__MATERIAL PROVIDED__
-------

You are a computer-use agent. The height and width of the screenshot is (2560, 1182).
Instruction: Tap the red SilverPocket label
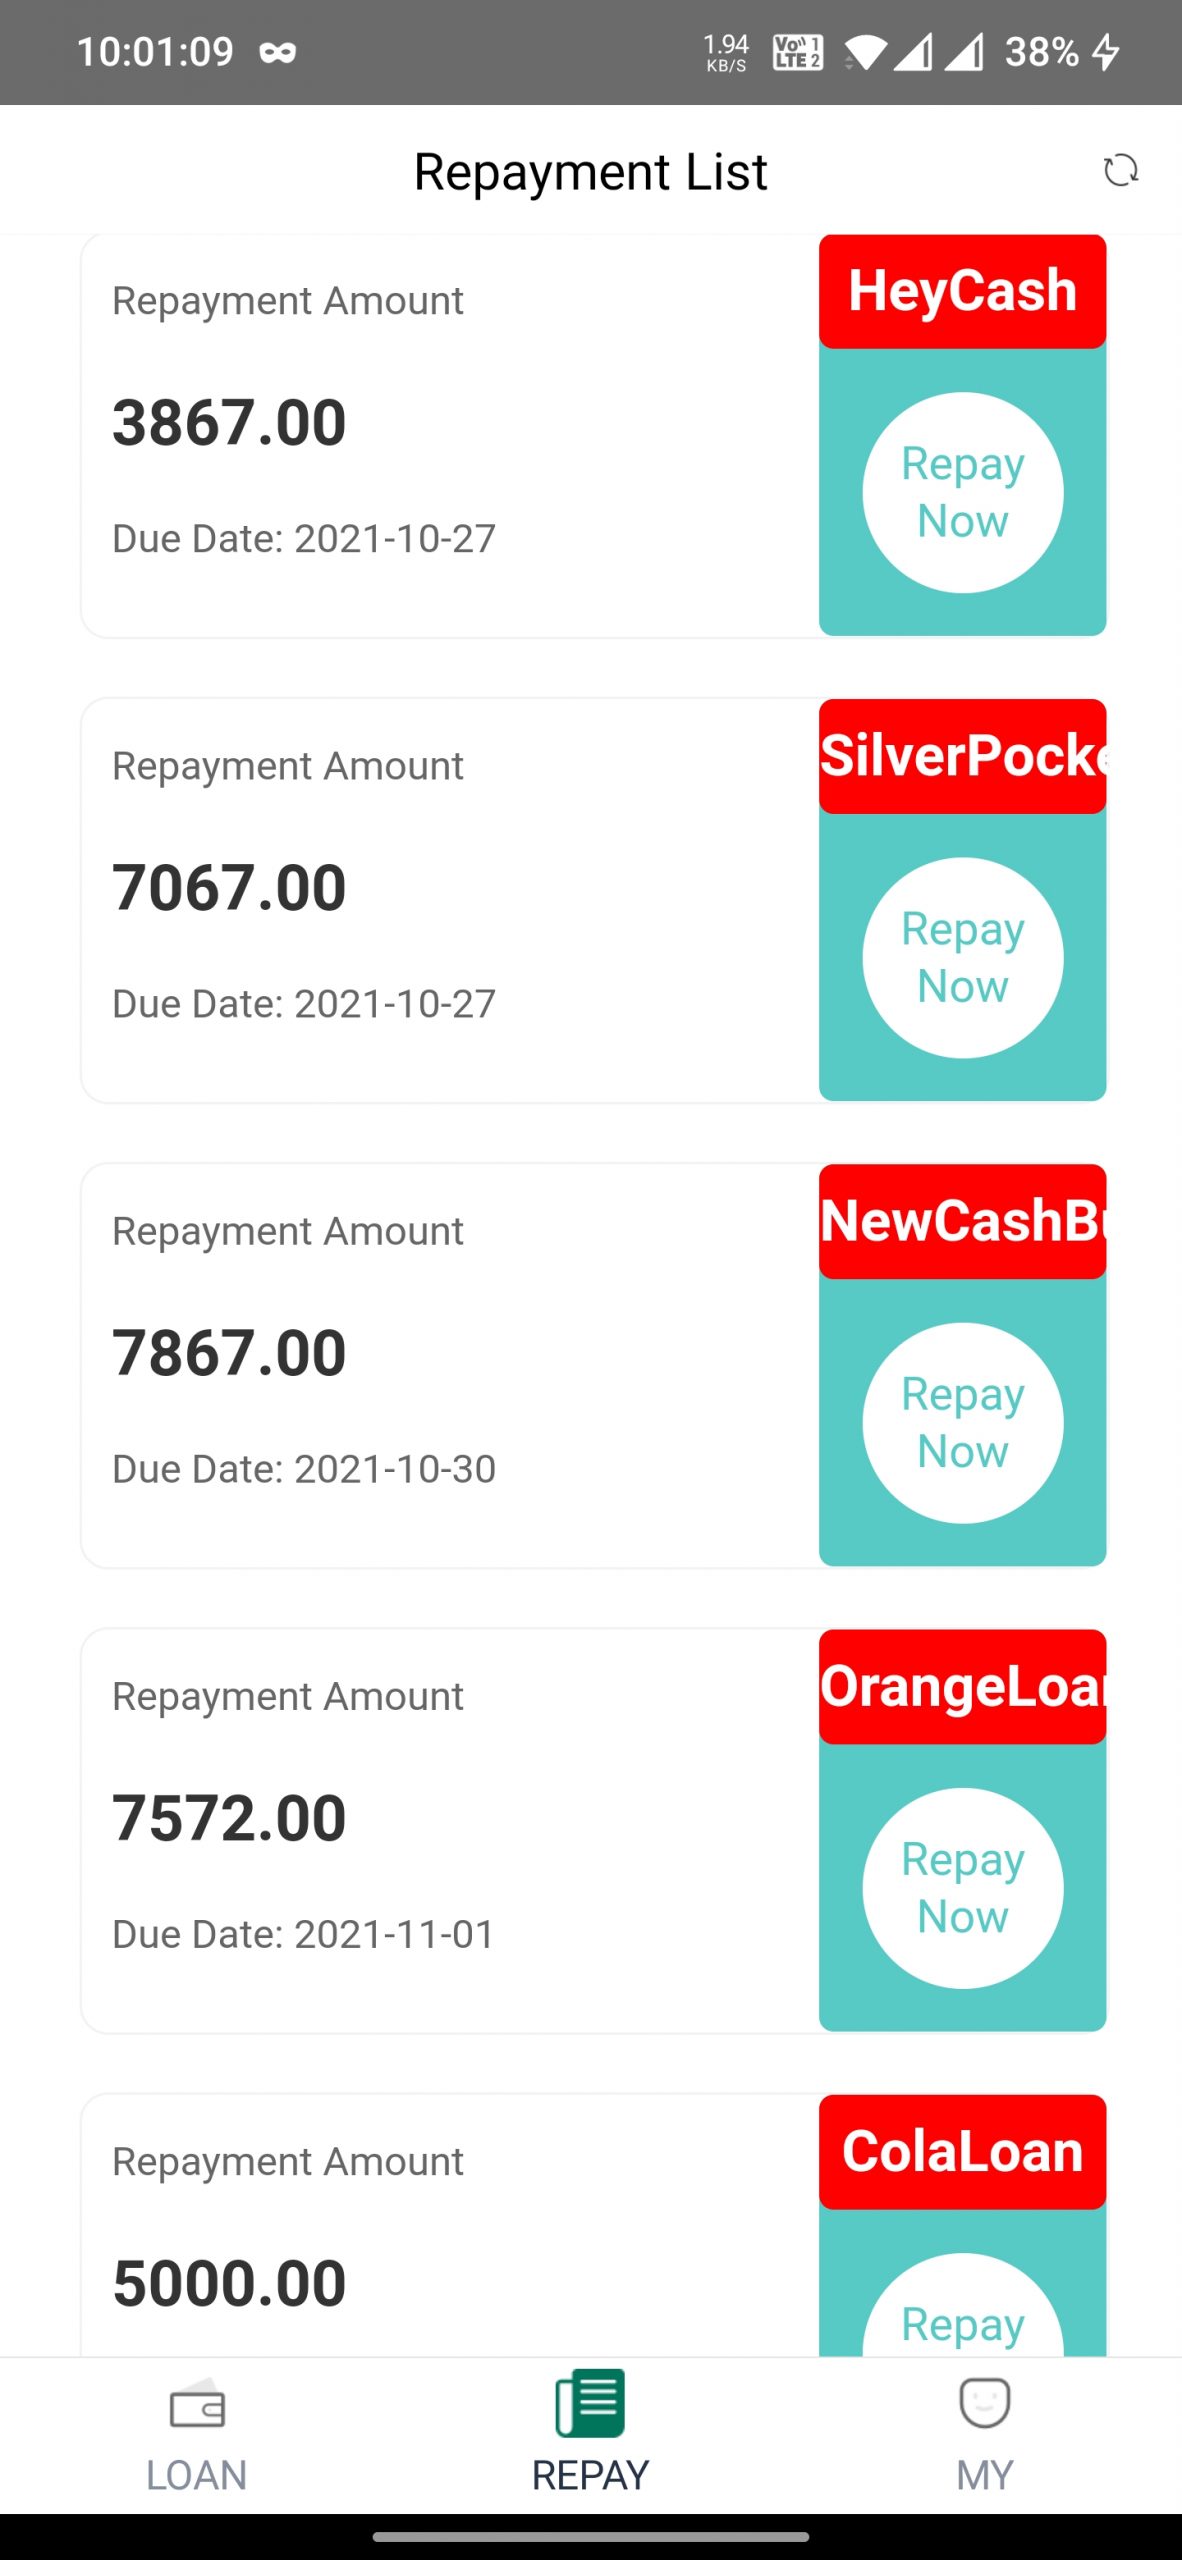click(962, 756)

-------

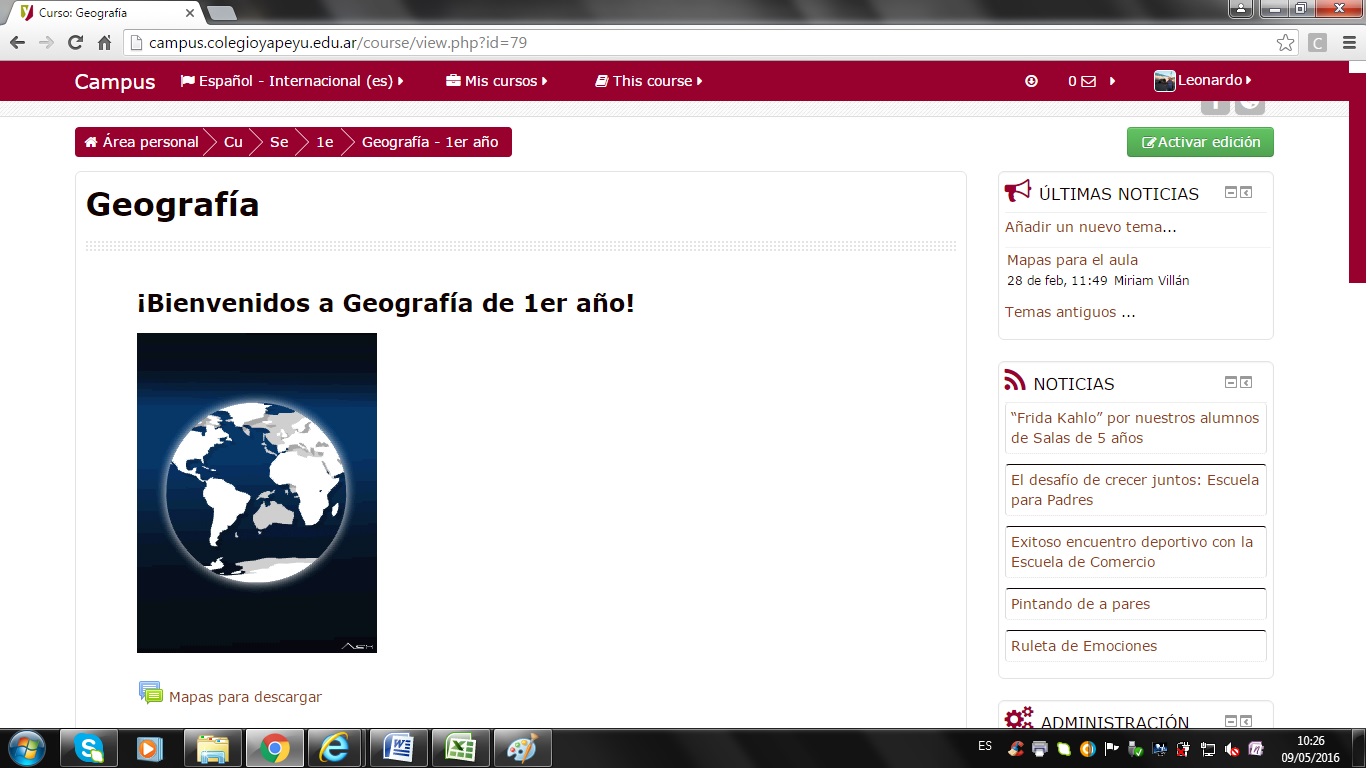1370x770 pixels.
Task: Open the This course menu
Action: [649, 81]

-------

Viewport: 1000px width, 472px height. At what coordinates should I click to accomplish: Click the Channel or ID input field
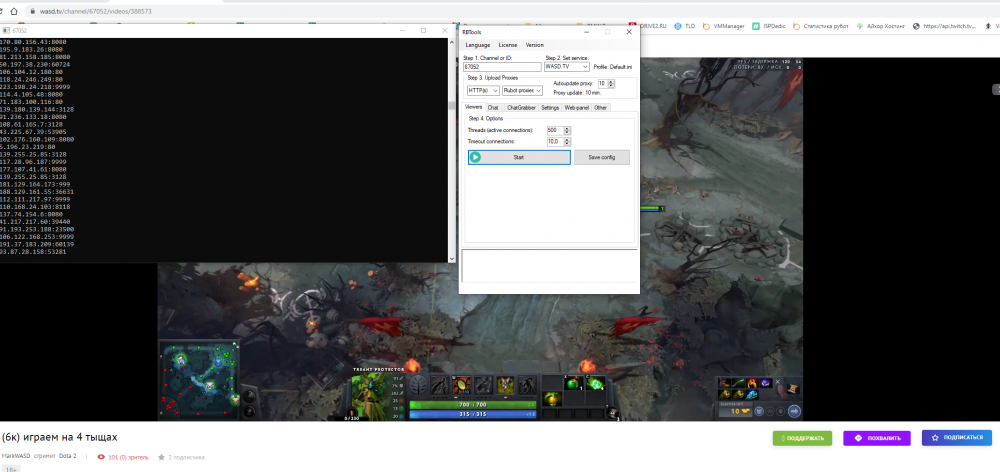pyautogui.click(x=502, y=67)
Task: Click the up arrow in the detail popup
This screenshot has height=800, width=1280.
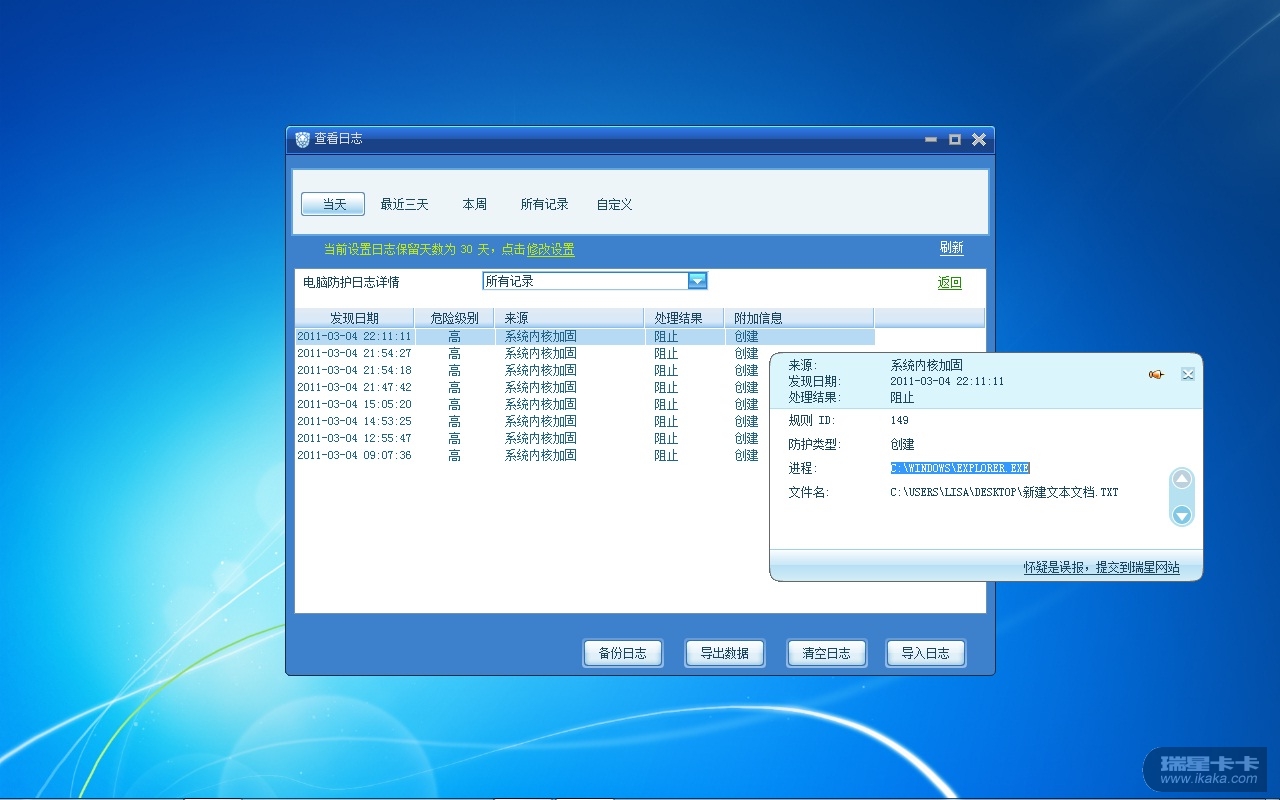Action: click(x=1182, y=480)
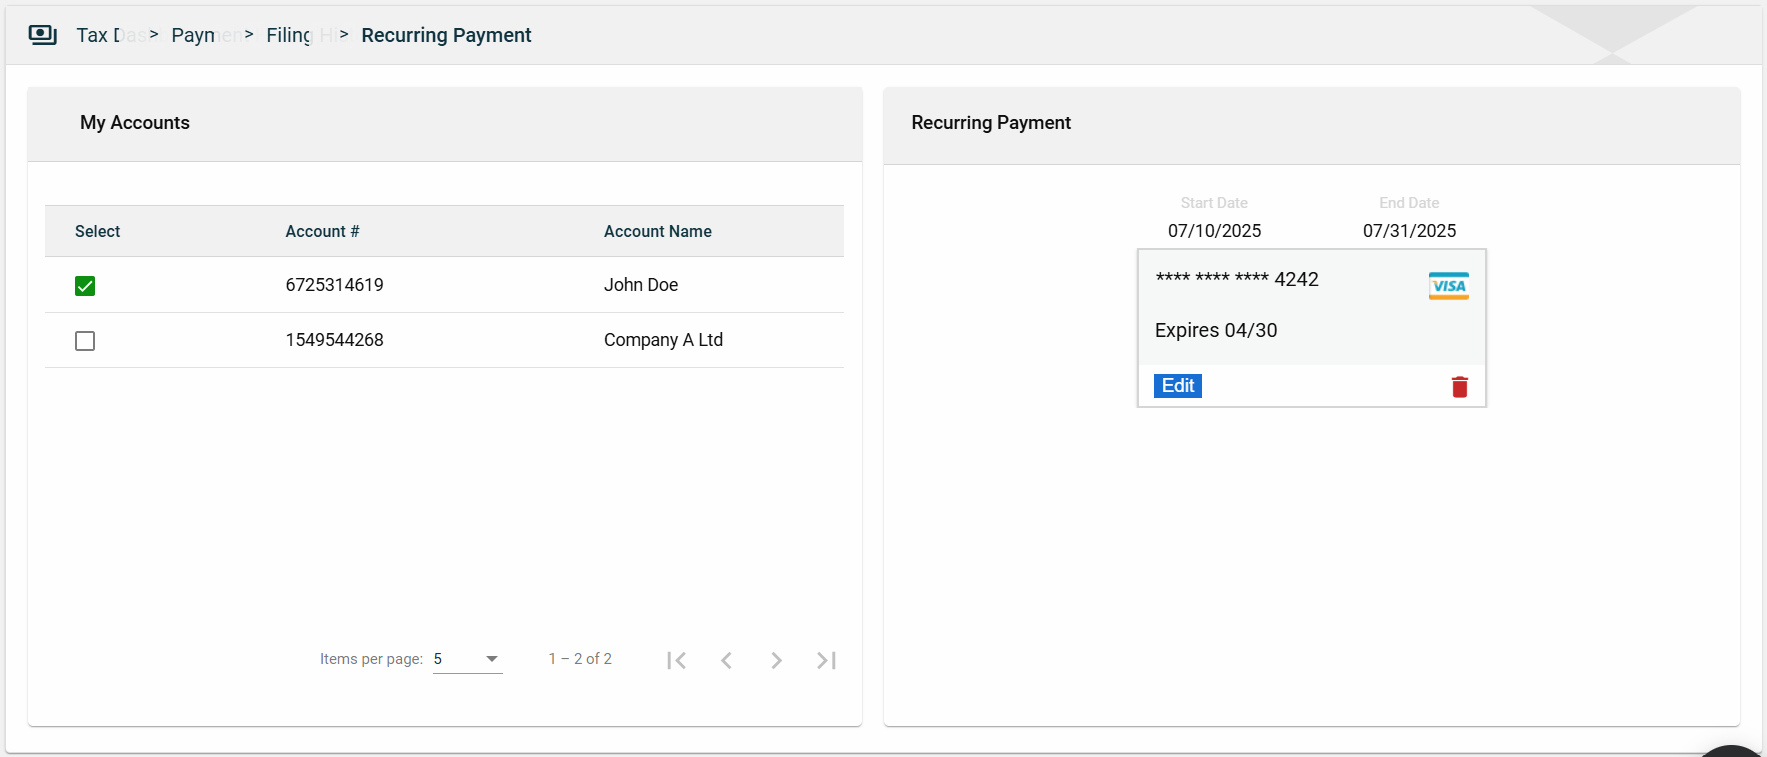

-------

__WORK TO DO__
Write out the lines from the line containing "1370x770 pixels." up to and including the line containing "Action: [649, 81]", leaving the pictures out.

__FINISHED ANSWER__
1370x770 pixels.
Task: Open the This course menu
Action: [649, 81]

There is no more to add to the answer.